Jika sebelum direvisi maksimal hukuman untuk Pasal 27 menjadi 6 tahun, maka setelah direvisi menjadi 4 tahun. Ini agar pelaku tidak bisa langsung ditahan.
Meski sudah direvisi, ternyata dalam praktik di lapangan, korban-korban dari UU ITE masih berjatuhan.
Kala itu yang menjadi momok adalah penggunaan Pasal 28 ayat (2) dan Jo Pasal 45 bagi warganet, terutama untuk mereka yang bersuara keras terhadap kebijakan pemerintah.
Bunyi Pasal 28 ayat (2) UU ITE adalah sebagai berikut:
Setiap Orang dengan sengaja dan tanpa hak menyebarkan informasi yang ditujukan untuk menimbulkan rasa kebencian atau permusuhan individu dan/atau kelompok masyarakat tertentu berdasarkan atas suku, agama, ras, dan antargolongan (SARA).
Sedangkan Pasal 45A ayat 2 UU ITE menyatakan "Setiap Orang yang dengan sengaja dan tanpa hak menyebarkan informasi yang ditujukan untuk menimbulkan rasa kebencian atau permusuhan individu dan/atau kelompok masyarakat tertentu berdasarkan atas suku, agama, ras, dan antargolongan (SARA) sebagaimana dimaksud dalam Pasal 28 ayat (2) dipidana dengan pidana penjara paling lama 6 (enam) tahun dan/atau denda paling banyak Rp1.000.000.000,00 (satu miliar rupiah)".
UU ITE menggunakan unsur SARA yang diterjemahkan dengan "suku, agama, ras, dan antargolongan". Sementara UU Nomor 40 tahun 2008 tentang Penghapusan Diskriminasi Ras dan Etnis (UU Diskriminasi Rasial) khususnya di Pasal 4 dan Pasal 16 elemen utamanya adalah "kebencian atau rasa benci kepada orang karena perbedaan ras dan etnis" atau "kebencian atau rasa benci kepada orang lain berdasarkan diskriminasi ras dan etnis".
Artinya, Pasal 28 ayat (2) UU ITE muatannya lebih luas lingkupnya di banding UU Diskriminasi. Karena tidak hanya mengatur etnis dan ras namun ada unsur kejahatan dalam frase "agama dan antar golongan", yang tidak ada dalam UU Diskriminasi.

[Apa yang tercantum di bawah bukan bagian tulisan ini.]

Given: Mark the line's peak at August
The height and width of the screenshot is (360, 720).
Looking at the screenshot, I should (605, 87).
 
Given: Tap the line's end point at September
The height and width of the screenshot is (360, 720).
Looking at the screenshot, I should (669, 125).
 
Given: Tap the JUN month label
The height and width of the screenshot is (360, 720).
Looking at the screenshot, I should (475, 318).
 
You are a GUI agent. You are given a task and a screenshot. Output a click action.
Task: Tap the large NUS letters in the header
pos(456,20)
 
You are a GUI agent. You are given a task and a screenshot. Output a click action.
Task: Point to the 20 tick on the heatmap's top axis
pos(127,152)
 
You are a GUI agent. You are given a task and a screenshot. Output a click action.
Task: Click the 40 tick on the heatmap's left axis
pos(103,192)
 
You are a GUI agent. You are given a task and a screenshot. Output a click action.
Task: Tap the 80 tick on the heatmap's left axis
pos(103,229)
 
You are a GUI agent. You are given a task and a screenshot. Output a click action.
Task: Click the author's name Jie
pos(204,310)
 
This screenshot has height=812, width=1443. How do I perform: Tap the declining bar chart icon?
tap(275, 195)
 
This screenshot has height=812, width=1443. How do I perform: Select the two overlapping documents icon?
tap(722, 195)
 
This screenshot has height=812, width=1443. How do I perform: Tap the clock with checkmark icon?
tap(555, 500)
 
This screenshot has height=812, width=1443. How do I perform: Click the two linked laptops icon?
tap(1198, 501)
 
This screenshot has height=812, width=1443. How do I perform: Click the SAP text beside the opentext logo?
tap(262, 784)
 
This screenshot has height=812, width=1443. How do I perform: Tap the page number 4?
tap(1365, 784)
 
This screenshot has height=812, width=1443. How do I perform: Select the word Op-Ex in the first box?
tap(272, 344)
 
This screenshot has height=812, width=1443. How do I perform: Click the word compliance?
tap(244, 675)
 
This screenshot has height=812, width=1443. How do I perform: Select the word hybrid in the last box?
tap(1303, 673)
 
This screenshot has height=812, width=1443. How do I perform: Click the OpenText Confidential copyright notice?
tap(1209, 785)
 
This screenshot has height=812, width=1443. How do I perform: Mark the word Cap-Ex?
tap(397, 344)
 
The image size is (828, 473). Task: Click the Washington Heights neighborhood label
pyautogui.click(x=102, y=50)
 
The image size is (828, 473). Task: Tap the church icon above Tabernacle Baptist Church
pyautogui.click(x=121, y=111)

Dalam pemantauan Institute for Criminal Justice Reform (ICJR), Pasal UU ITE ini telah digunakan dalam berbagai kasus penyebar kebencian di Indonesia, berbeda dengan Pasal dalam UU Diskriminasi Rasial, yang belum pernah digunakan sama sekali dalam Pengadilan.
Usulan Revisi
Sekarang, Pemerintah melalui Kementerian Komunikasi dan Informatika (Kominfo) dan Kementerian Hukum dan Hak Asasi Manusia (Kemenhukam), mengusulkan Perubahan Kedua atas UU ITE.
Tujuh perubahan materi terhadap perubahan kedua UU ITE sebagai berikut. Pertama, perubahan terhadap ketentuan ayat 1, ayat 3, dan ayat 4, pasal 27 mengenai kesusilaan, penghinaan dan atau pencemaran nama baik, serta pemerasan dan atau pengancaman dengan merujuk ketentuan Kitab Undang-Undang Hukum Pidana (KUHP).
Kedua, perubahan ketentuan pasal 28, sehingga hanya mengatur ketentuan mengenai berita bohong atau informasi menyesatkan (hoaks) yang menyebabkan kerugian materiil konsumen.
Ketiga, penambahan ketentuan pasal 28 A, di antara pasal 28 dan pasal 29, terkait ketentuan SARA dan pemberitaan bohong yang menimbulkan keonaran di masyarakat. Keempat, perubahan ketentuan pasal penjelasan pasal 29, mengenai perundungan (cyber bullying).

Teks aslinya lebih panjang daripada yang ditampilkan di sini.